[Saved entries]
++++++++++++++++++++

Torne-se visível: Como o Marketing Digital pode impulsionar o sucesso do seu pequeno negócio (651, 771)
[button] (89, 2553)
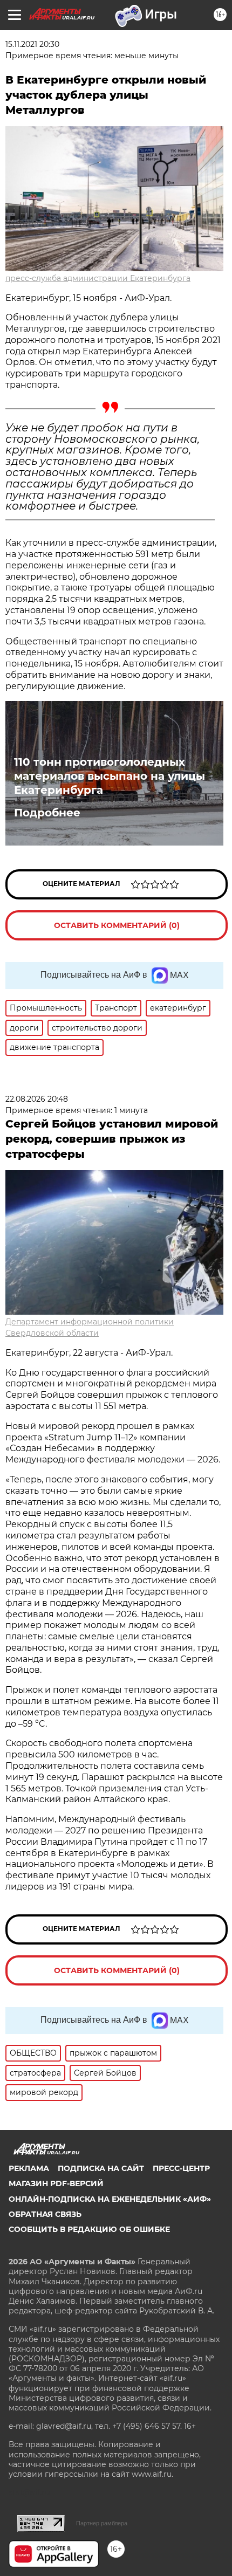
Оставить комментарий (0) (117, 925)
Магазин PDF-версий (56, 2183)
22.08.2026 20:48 (36, 1099)
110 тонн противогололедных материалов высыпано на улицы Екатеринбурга (109, 775)
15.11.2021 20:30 (32, 44)
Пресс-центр (181, 2168)
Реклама (29, 2168)
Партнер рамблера (101, 2523)
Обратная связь (45, 2214)
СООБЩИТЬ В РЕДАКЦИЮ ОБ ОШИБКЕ (89, 2229)
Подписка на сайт (101, 2168)
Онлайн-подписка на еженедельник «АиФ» (110, 2199)
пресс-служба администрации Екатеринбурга (97, 278)
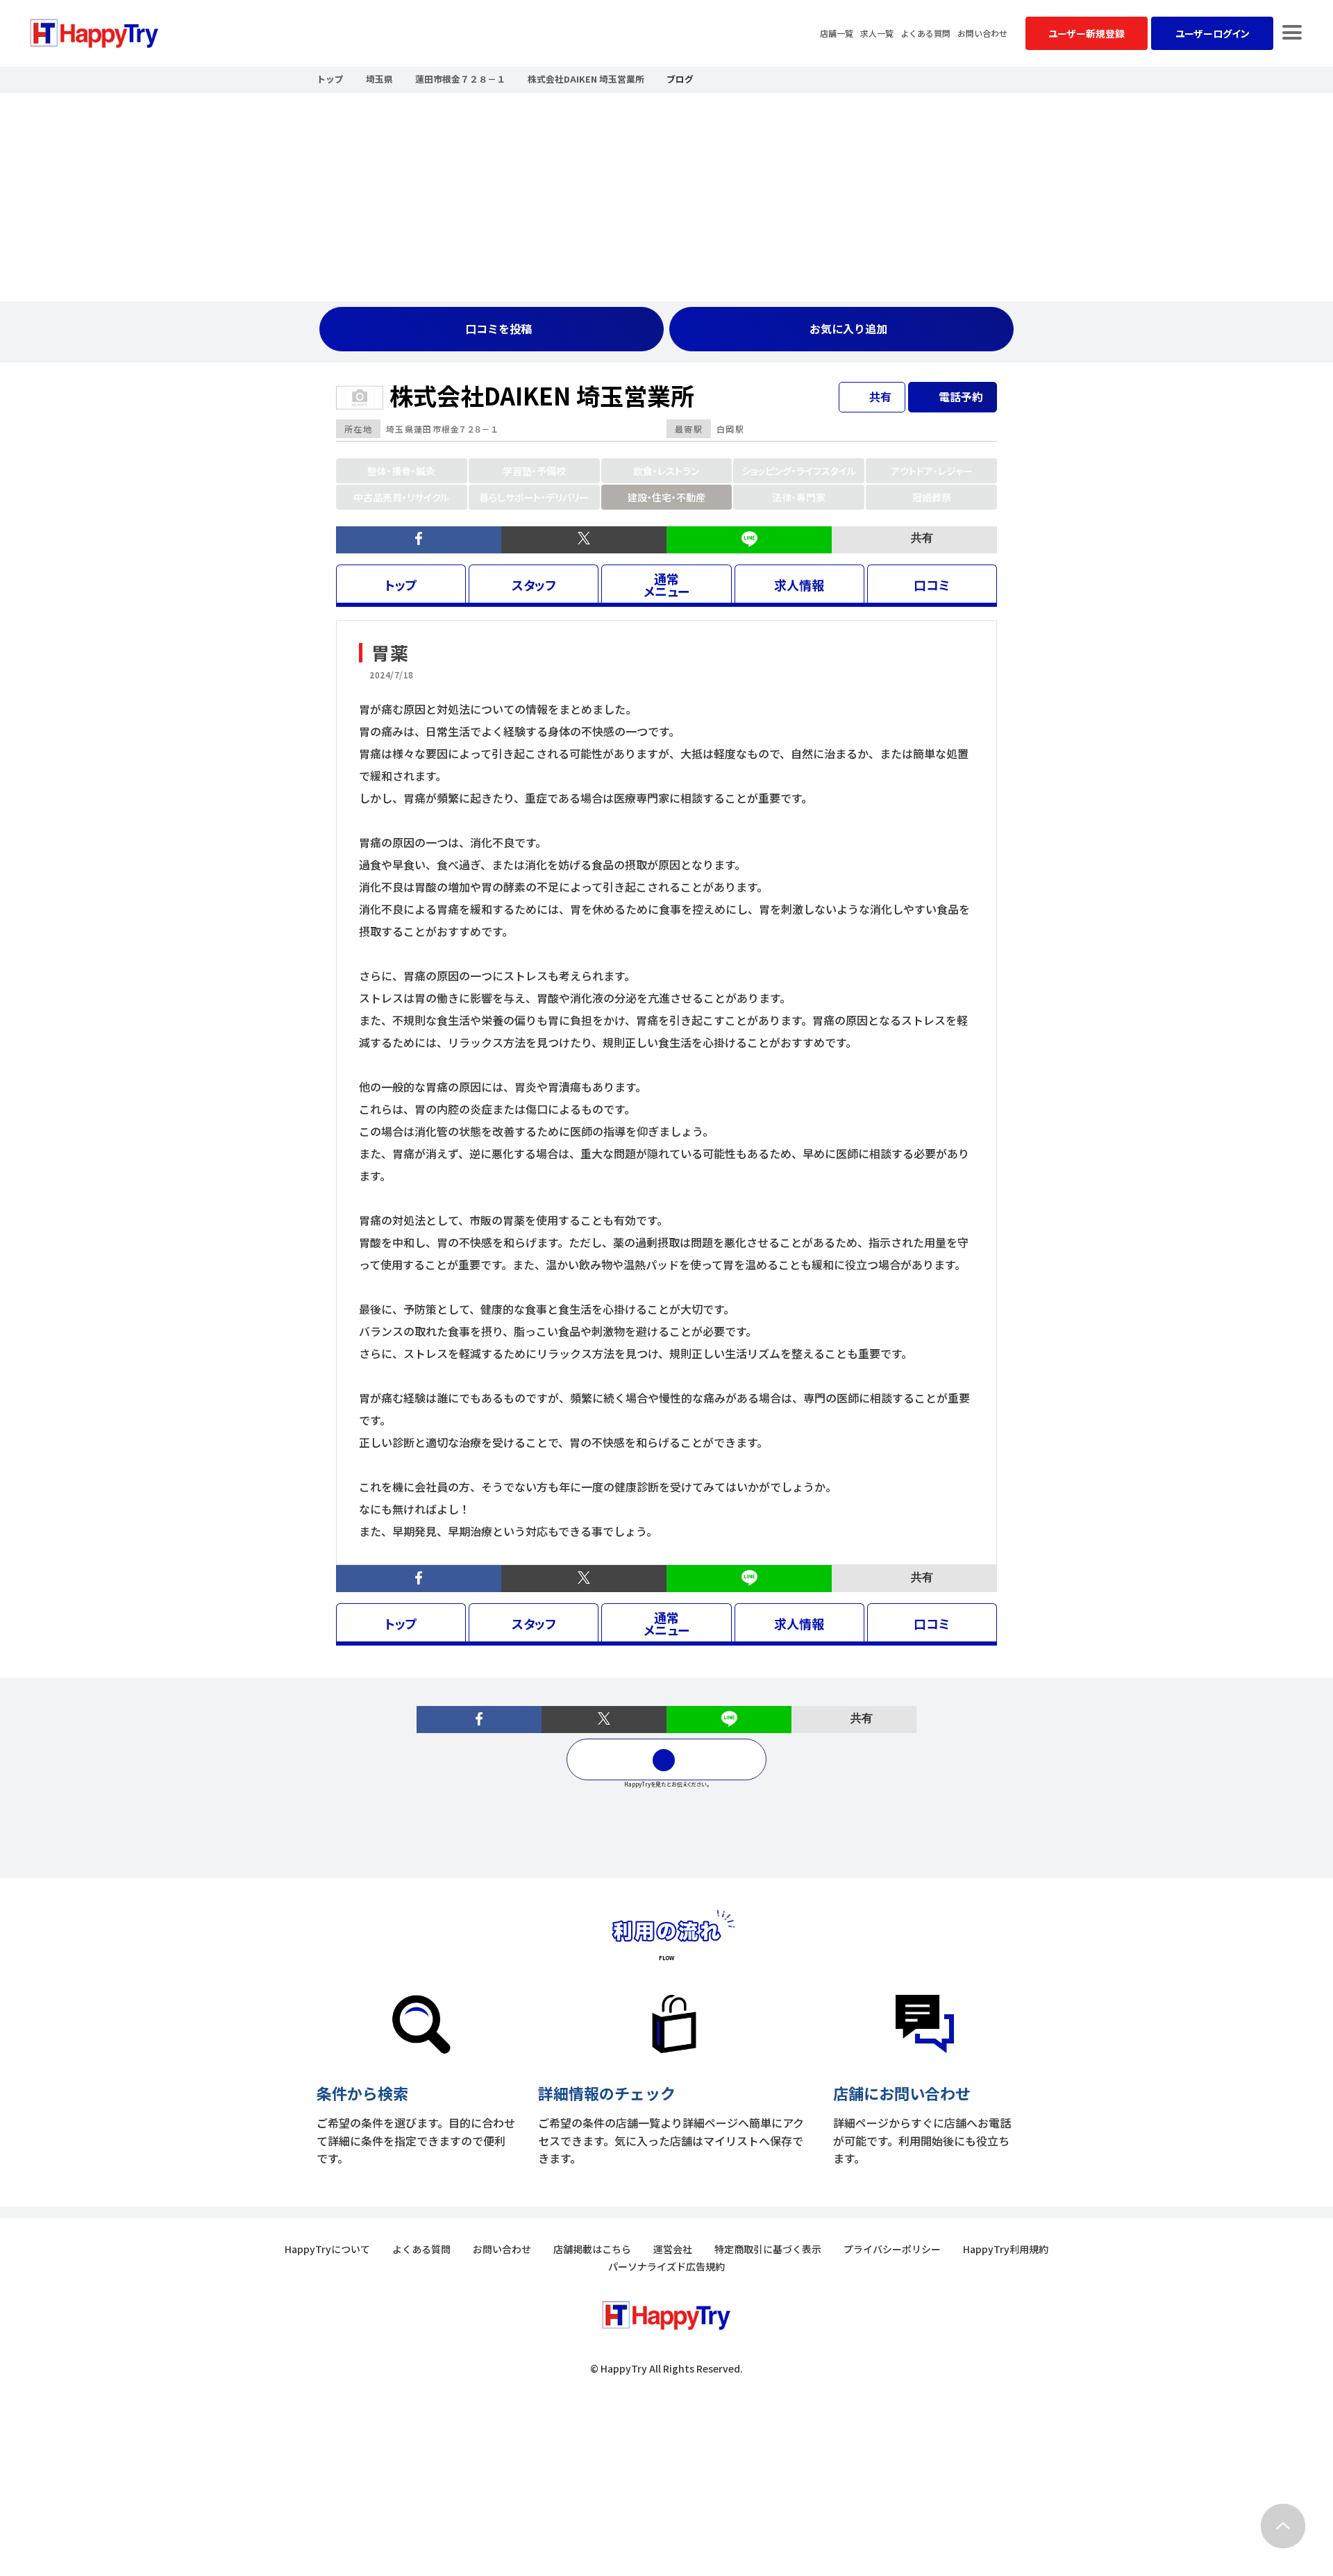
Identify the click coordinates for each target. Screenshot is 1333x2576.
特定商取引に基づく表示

++++++++++++++++++++

Task requirements. Copy out the line holding "Identify the click" along with all lines after it through the end of the entries, exactly and only these.

Answer to this exercise.
Identify the click coordinates for each target. Screenshot is 1333x2576.
特定商取引に基づく表示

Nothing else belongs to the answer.